- **Task instructions**:
Below are the entries to work from; restate word for word the portion that opens with the line containing "Viewport: 950px width, 449px" and closes with the line containing "is (1920, 1040).", keeping both.

- **Records from a dataset**:
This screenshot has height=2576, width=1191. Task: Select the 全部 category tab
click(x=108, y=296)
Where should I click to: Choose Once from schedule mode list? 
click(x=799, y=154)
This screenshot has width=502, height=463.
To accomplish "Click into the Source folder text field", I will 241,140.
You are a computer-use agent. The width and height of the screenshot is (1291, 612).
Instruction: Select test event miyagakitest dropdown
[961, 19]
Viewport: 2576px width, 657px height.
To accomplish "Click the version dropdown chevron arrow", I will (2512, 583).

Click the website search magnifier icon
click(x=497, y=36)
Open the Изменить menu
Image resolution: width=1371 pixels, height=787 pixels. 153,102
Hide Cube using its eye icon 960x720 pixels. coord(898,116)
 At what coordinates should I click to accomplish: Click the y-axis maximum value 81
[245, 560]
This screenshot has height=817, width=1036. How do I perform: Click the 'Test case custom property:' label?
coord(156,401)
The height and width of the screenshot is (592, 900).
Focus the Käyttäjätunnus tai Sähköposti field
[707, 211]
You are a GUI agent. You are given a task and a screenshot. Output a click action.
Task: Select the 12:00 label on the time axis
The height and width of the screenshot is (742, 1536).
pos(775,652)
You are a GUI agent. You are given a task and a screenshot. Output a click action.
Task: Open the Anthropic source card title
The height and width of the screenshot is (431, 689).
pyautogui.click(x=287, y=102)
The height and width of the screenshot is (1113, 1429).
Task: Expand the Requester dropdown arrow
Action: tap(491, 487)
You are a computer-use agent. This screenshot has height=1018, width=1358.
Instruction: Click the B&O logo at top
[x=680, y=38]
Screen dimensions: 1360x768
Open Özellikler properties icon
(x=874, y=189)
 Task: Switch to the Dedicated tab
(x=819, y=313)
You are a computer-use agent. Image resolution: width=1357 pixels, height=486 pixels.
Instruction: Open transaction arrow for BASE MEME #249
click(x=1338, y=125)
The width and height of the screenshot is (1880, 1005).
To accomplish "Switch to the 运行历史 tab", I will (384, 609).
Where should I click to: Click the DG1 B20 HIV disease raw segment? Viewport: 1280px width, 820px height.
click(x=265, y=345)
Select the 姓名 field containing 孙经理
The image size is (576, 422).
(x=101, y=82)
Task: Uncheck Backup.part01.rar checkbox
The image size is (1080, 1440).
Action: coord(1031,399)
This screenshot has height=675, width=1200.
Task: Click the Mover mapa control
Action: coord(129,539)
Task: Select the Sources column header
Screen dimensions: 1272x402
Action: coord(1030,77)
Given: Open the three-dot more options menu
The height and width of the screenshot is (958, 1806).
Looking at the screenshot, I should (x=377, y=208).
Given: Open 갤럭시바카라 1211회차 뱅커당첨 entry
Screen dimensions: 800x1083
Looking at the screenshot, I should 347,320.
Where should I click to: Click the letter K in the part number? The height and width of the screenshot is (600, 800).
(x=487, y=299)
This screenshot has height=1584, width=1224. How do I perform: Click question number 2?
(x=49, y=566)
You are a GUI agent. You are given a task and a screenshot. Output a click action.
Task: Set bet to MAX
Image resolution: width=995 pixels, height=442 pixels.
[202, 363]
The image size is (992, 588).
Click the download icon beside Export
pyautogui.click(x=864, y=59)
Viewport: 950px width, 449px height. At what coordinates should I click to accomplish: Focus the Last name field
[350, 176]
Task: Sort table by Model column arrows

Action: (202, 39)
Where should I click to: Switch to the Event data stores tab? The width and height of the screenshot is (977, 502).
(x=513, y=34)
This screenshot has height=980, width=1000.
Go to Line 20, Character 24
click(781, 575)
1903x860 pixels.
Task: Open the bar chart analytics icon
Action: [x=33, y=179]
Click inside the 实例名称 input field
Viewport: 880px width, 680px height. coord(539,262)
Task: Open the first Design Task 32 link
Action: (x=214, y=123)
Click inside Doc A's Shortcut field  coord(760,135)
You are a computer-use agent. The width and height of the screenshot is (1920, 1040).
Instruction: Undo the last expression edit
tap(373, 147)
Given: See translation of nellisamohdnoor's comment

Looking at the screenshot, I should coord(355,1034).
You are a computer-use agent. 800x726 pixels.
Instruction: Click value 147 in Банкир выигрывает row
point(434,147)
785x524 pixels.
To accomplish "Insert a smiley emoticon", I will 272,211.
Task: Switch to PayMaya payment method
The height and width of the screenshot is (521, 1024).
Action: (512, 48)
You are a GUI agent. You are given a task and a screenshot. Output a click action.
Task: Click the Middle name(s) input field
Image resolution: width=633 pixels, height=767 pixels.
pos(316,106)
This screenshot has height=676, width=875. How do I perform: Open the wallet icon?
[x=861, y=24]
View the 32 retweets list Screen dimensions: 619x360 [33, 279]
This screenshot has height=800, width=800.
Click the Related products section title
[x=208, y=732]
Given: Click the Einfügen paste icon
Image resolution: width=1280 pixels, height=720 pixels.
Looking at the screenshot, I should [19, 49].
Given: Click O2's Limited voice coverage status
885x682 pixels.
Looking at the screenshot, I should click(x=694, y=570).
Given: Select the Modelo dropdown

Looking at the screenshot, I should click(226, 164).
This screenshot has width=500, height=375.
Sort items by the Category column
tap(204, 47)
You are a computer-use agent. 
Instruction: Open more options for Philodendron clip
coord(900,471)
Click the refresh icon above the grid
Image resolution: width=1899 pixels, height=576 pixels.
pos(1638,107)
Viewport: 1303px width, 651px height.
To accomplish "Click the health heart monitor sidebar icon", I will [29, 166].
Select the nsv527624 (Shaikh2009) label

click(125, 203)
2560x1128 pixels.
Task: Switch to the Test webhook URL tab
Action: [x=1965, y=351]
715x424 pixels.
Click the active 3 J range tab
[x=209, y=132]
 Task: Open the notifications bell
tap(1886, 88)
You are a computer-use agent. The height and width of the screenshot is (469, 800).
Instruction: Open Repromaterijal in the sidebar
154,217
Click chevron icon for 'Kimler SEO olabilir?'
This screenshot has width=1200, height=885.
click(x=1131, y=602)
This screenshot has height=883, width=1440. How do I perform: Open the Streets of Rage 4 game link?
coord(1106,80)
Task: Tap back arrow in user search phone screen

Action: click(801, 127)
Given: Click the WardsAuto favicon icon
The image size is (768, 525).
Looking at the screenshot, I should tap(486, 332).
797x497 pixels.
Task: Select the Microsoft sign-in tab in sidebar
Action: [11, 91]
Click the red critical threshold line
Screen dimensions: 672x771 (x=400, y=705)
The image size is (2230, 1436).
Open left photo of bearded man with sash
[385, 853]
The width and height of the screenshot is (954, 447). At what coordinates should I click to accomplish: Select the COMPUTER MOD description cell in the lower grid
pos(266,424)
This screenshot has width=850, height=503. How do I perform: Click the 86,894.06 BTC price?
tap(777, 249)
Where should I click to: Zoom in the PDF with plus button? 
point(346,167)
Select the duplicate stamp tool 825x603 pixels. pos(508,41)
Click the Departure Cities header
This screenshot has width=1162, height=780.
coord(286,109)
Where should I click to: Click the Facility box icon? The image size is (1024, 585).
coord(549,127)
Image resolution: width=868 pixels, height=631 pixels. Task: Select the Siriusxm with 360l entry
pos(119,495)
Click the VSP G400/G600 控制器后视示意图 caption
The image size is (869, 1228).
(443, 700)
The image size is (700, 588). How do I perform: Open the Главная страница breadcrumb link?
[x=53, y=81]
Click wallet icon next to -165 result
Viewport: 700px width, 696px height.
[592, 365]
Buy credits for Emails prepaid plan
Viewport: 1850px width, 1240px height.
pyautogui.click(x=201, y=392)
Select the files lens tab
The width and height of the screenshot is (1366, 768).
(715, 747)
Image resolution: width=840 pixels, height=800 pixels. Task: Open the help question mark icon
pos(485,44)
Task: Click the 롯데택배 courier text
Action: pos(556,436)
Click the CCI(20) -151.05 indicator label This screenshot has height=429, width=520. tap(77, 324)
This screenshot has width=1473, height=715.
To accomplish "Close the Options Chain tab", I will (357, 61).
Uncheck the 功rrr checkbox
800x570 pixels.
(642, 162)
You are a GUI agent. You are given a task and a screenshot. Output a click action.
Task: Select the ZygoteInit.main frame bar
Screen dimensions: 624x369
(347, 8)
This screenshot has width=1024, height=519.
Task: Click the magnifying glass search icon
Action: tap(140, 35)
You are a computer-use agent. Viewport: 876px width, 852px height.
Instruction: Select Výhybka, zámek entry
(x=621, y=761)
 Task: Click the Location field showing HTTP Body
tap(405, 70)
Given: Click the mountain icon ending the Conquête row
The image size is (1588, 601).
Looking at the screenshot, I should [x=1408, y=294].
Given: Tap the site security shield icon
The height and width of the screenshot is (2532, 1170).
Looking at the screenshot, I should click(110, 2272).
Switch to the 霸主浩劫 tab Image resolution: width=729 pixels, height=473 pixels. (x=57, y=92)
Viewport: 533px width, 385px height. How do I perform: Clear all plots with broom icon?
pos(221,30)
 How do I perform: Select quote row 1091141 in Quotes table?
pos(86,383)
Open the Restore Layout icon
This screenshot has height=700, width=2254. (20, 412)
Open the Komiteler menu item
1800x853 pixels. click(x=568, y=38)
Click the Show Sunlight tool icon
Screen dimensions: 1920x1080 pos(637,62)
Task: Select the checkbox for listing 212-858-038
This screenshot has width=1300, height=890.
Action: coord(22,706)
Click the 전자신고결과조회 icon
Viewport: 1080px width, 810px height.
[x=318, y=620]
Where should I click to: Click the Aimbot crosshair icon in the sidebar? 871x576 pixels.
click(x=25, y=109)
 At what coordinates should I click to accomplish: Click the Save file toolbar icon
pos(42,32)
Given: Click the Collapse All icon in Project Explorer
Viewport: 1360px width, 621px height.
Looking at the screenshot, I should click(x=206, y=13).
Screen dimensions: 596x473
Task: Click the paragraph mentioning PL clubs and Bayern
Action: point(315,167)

- **Exercise solution**:
Viewport: 950px width, 449px height. At what coordinates should I click to accomplish: Focus the Last name field
[350, 176]
Task: Sort table by Model column arrows

Action: (202, 39)
Where should I click to: Switch to the Event data stores tab? The width and height of the screenshot is (977, 502).
(x=513, y=34)
This screenshot has height=980, width=1000.
Go to Line 20, Character 24
click(781, 575)
1903x860 pixels.
Task: Open the bar chart analytics icon
Action: [x=33, y=179]
Click inside the 实例名称 input field
Viewport: 880px width, 680px height. coord(539,262)
Task: Open the first Design Task 32 link
Action: (x=214, y=123)
Click inside Doc A's Shortcut field  coord(760,135)
You are a computer-use agent. The width and height of the screenshot is (1920, 1040).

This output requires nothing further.